Boston’s Motion to Dismiss Student’s Hearing Request is therefore ALLOWED. consistent with the analysis supra. This matter is Dismissed with Prejudice as to claims involving student records violations and District wide graduation and diploma requirements.
So Ordered by the Hearing Officer,
Rosa I. Figueroa
Rosa I. Figueroa
Dated: May 1, 2026
Footnotes
[1] The request to place the matter on an expedited track was denied on April 9, 2026, as the Hearing Request did not meet the standards for an expedited hearing consistent with the IDEA, 20 USC § 1415, or Rule II.C of the Hearing Rules for Special Education Appeals.
[2] See e.g., In Re: Student v. Marshfield Public Schools, Ruling on Marshfield Public Schools Motion to Dismiss/ Motion for Summary Judgment, BSEA # 2209242(Kantor Nir, May 13, 2022) (dismissing FERPA violation claims); see also Rule XVI. B.1 of the Hearing Rules for Special Education Appeals, granting BSEA hearing officer’s authority to dismiss claims for lack of jurisdiction).
[3] While not directly applicable to proceedings before the BSEA, hearing officers look to the Federal and Massachusetts Rules for guidance when considering motions to dismiss.
[4] Individuals with Disabilities Education Act (IDEA), 20 U.S.C. § 1400 et. seq
[5] M.G.L. 71B
[6] 29 U.S.C. §794
[7] The above-referenced Massachusetts statute and regulations are consistent with the pertinent federal provisions. The IDEA at 20 USC §1415(B)(6), and corresponding regulations at 34 CFR §§300.500-517, also permit parents and/or school districts to request mediations and/or due process hearings “relating to the identification, evaluation, or educational placement of a child with a disability or the provision of FAPE to the child.” 34 CFR §300.507(a)(1).

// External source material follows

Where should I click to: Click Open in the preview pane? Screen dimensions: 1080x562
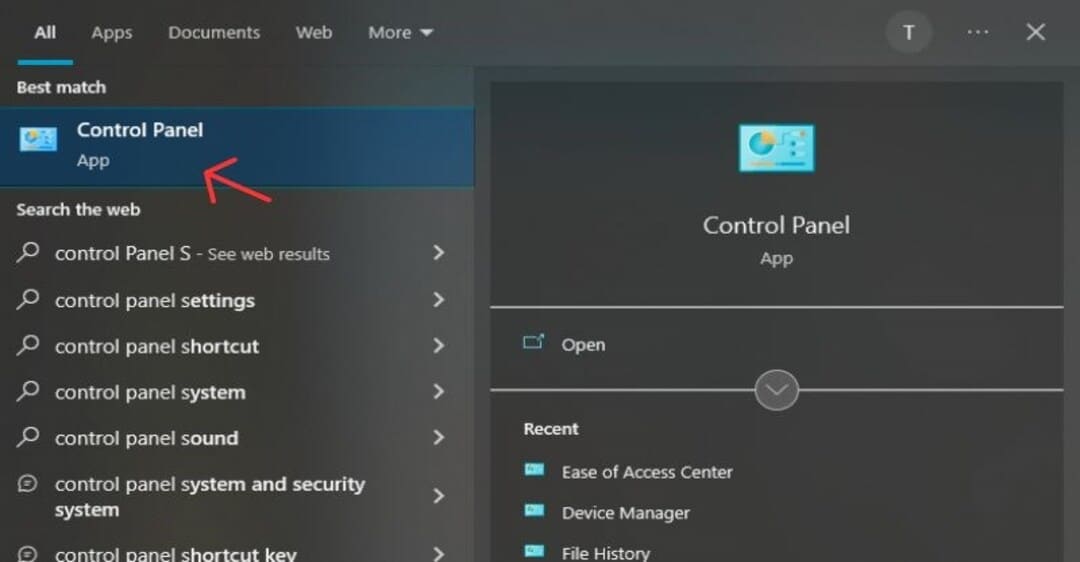583,344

[8] See Rulings on Motions to Dismiss in Noel & Holyoke Public Schools, BSEA No. 1606558 (Byrne, August 29, 2016); Oriel & Holyoke Public Schools, BSEA No. 1606711 (Byrne, August 29, 2016); and cases cited in both rulings, including In Re: Springfield Public Schools & Xylia, 18 MSER 373 (Byrne, 2012); In Re: Student v. Chicopee Public Schools & DESE, 23 MSER 1 (Berman, 2017); in re: Springfield Public Schools, BSEA NO. 2203555 (Berman 2022); In Re: Student v. Stoneham Public Schools, Ruling on Stoneham Public Schools’ Partial Motion to Dismiss, BSEA No. 2610932 (Kantor Nir, April 2026)

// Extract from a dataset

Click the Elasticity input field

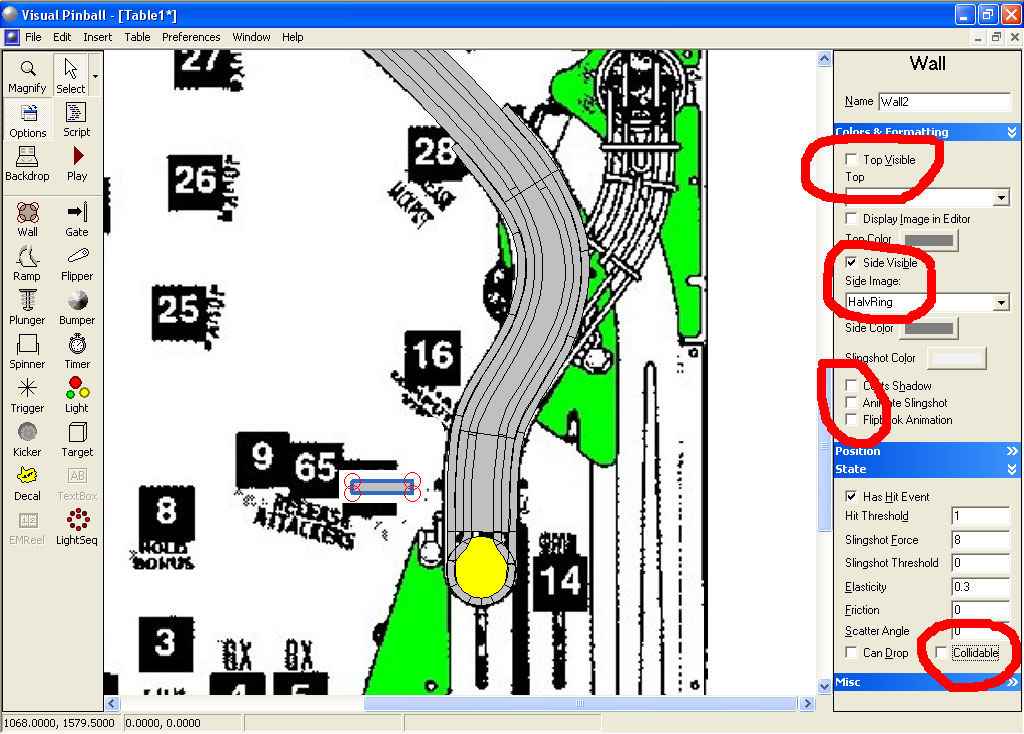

[9] See generally Ahmed v. Rosenblatt, 118 F.3d 886 (1st Cir. 1997), suggesting that a pro se parent’s complaint must be construed liberally.
[10] As explained in Leatherman v. Tarrant County NICU, 507 U.S. 163, 168 (1993), “The Federal Rules of Civil Procedure do not require a claimant to set out in detail the facts upon which he bases his claim. To the contrary, all the Rules require is ‘a short and plain statement of the claim’ that will give the defendant fair notice of what the plaintiff’s claim is and the grounds upon which it rests.”

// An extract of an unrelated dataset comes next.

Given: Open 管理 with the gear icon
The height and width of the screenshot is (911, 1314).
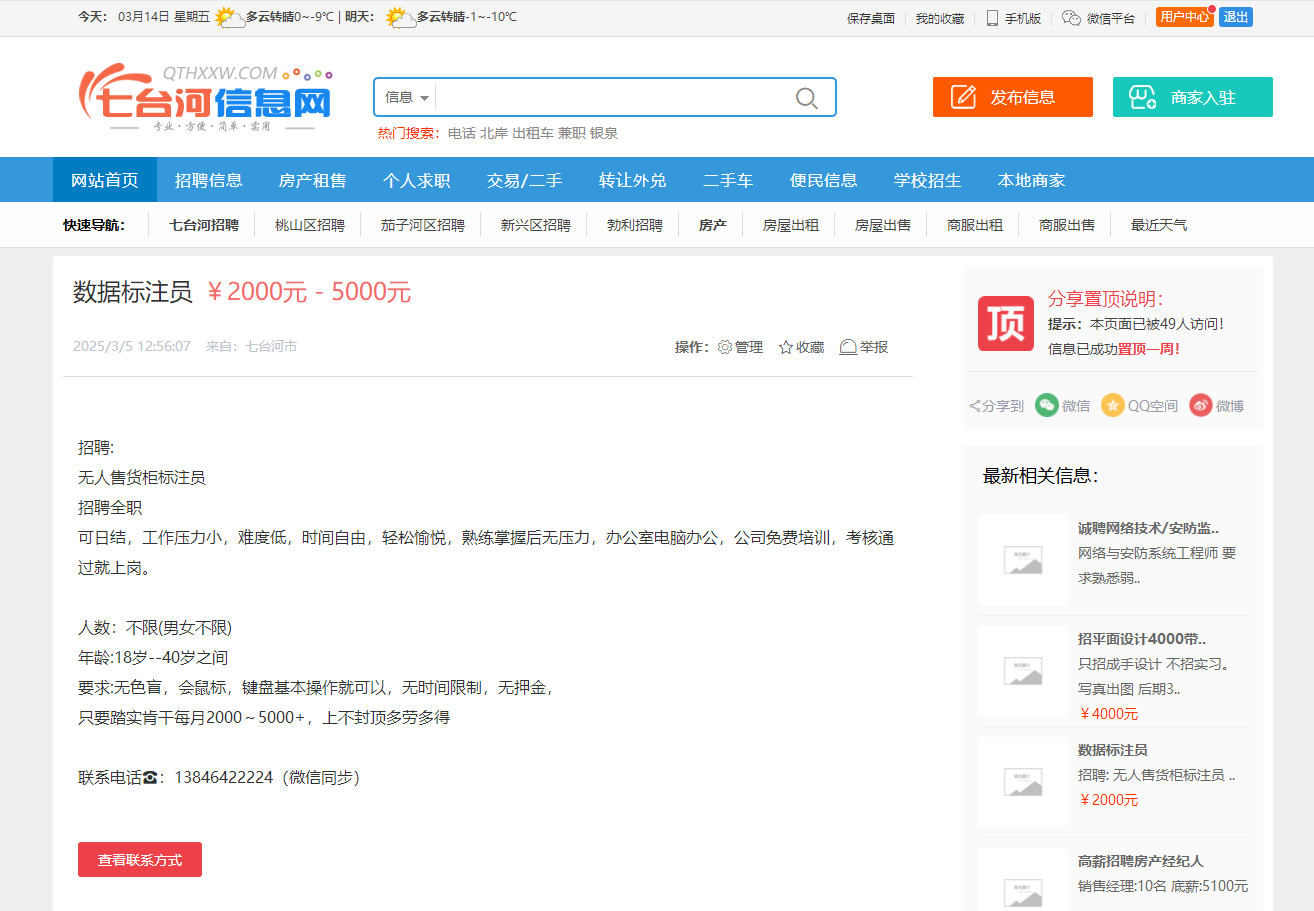Looking at the screenshot, I should [x=725, y=347].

[11] See In Re: Giovanni[1], Ruling on Smith Vocational []’s Partial Motion to Dismiss & Motion for Summary Judgment, BSEA # 2604220 (Reichbach, January 22, 2026)(allowing a partial motion to dismiss where the parent requested an order requiring the district to develop a “realistic plan” for student to graduate as the request was too vague and not within the jurisdictional authority of the BSEA).
[12] See In Re: Student v. Marshfield Public Schools, Ruling on Marshfield Public Schools Motion to Dismiss/ Motion for Summary Judgment, BSEA # 2209242 (Kantor Nir, May 13, 2022).